Biophysics of cancer: modelling and assessing physical resistance to therapy

This proposal will use organ-on-chip technology and Atomic Force Microscopy (AFM) to investigate the mechanical properties of in vitro cultured microtumours of pancreatic cancer as they develop under physiologically relevant flow conditions and how the mechanical stiffness of these tumours relates to drug resistance. Solid tumours develop in the body to form areas of dense, rigid tissue, similar to that of scar tissue. Within tumours, there is a complex microenvironment of biophysical conditions that determine the progression of the disease and provide physical barriers to drug delivery. Pancreatic cancer is hallmarked by a dense, fibrous tumour mass in which solid stress and hydraulic pressure cause the collapse of blood vessels, the main route for drug delivery. In addition, the high internal pressures act against the movement of drugs into the tumour mass. Yet despite these critically important physical factors, most in vitro testing of drugs is done against cell culture models that neglect these biophysical parameters entirely.

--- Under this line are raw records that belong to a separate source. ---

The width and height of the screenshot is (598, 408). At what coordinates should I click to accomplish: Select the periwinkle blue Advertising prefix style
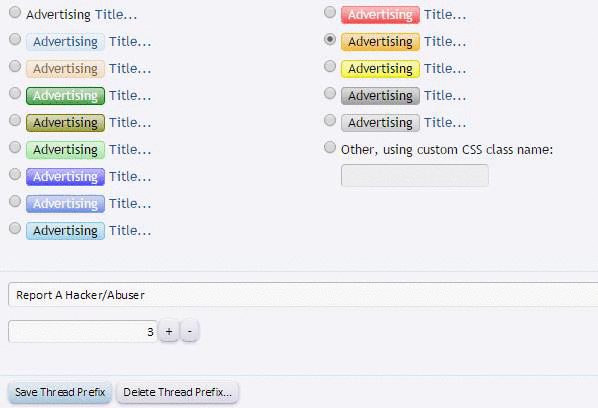pyautogui.click(x=15, y=201)
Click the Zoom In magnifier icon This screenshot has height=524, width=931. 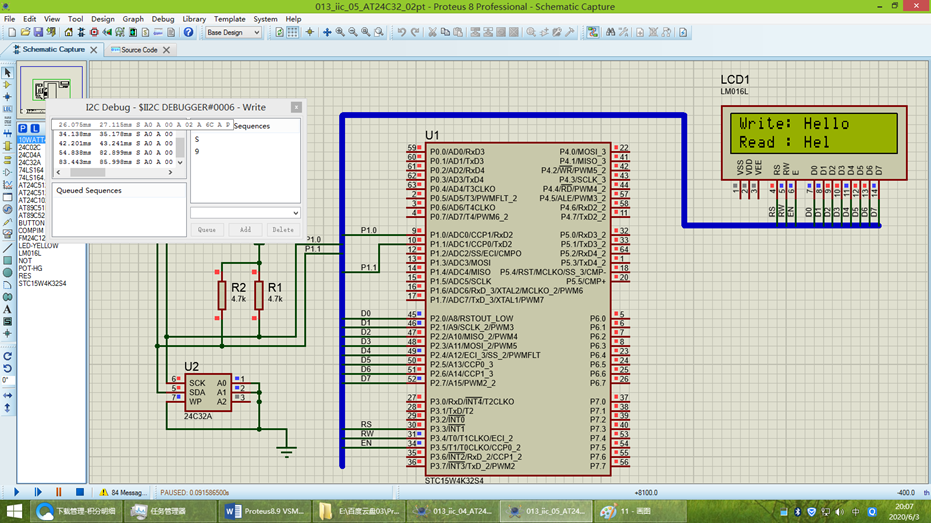340,33
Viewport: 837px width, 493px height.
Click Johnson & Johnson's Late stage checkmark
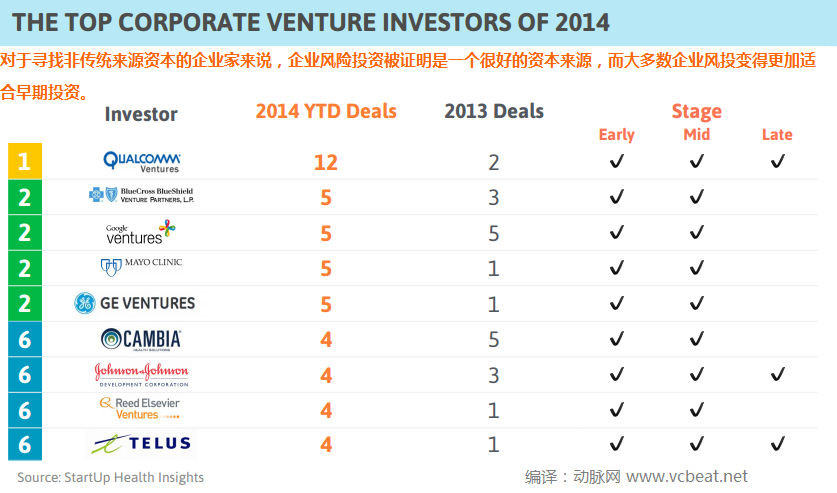click(777, 374)
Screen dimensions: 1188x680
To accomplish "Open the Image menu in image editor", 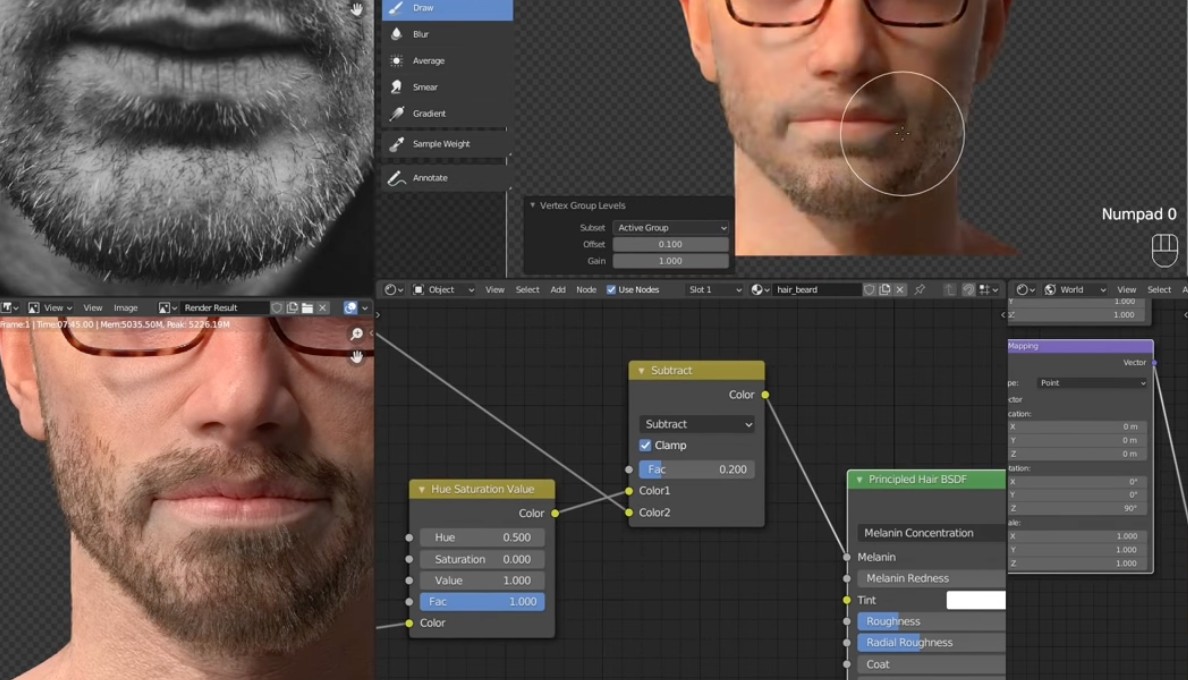I will click(x=125, y=308).
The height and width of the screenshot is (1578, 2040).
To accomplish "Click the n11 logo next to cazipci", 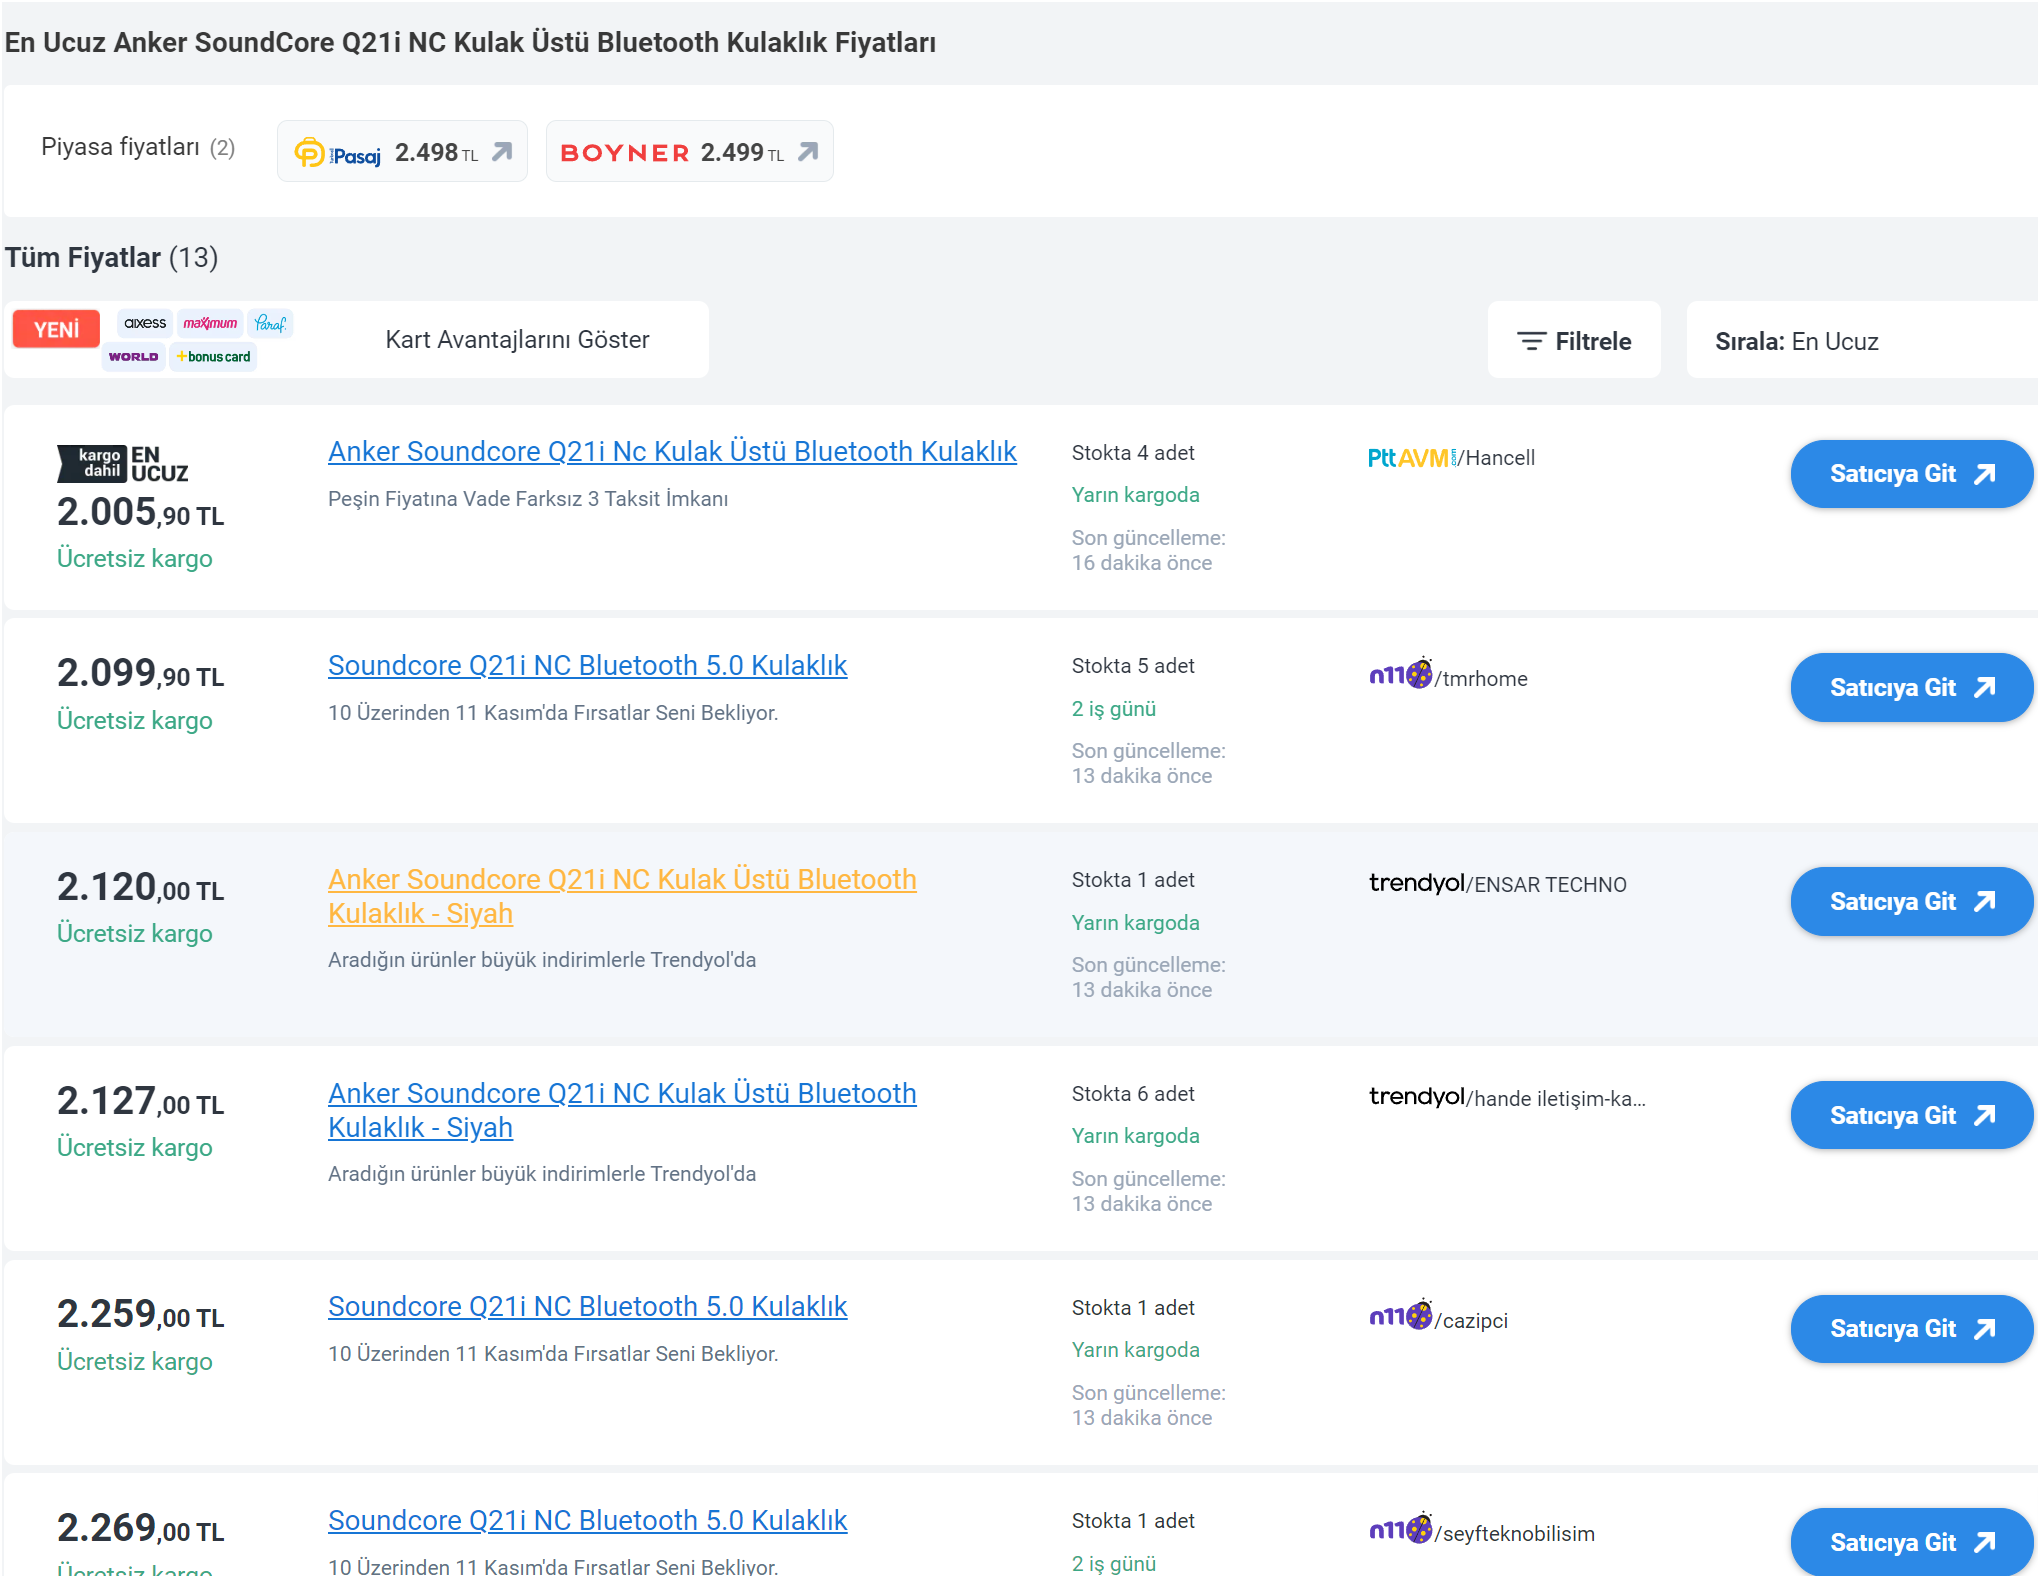I will 1400,1317.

This proposal we will create microtumours of pancreatic cancer by using microfluidic droplet generators to seed pancreatic tumour cell lines into microgels of defined size (500 um) and culture them under continuous flow conditions similar to what the cells would experience in the body, giving them a more natural environment in which to develop. We will use AFM to assess the mechanical rigidity of these tumours as cells proliferate and deposit matrix stiffening components into their microenvironment and compare them to the same tumours grown in static wells in order to determine the role and importance of hydraulic cues in microenvironment development. We will then use the platform to investigate the crucial relationship between the mechanical properties of these microtumours and their resistance to the penetration of drugs into their structure. We expect that the stiffer the microtumour, the less drug uptake will be observed. This will then be correlated to microtumour viability for a complete picture of tumour development and resistance to drug delivery. Lastly, using our innovative approach, we will investigate new routes to facilitate drug uptake in solid tumours by exposing microtumours to agents that actively break down the stiff matrix and potentially increase drug penetration.
Pancreatic cancer remains one of the deadliest modern-day cancers, with 93% of those being diagnosed dying within 5 years.

Current drug treatments for pancreatic cancer are largely ineffective. Only by improving our in vitro models of disease, in which we accurately model the mode of drug resistance, can we improve treatments and patient outcomes. This proposal focussing on pancreatic cancer but will be applicable to all solid tumours.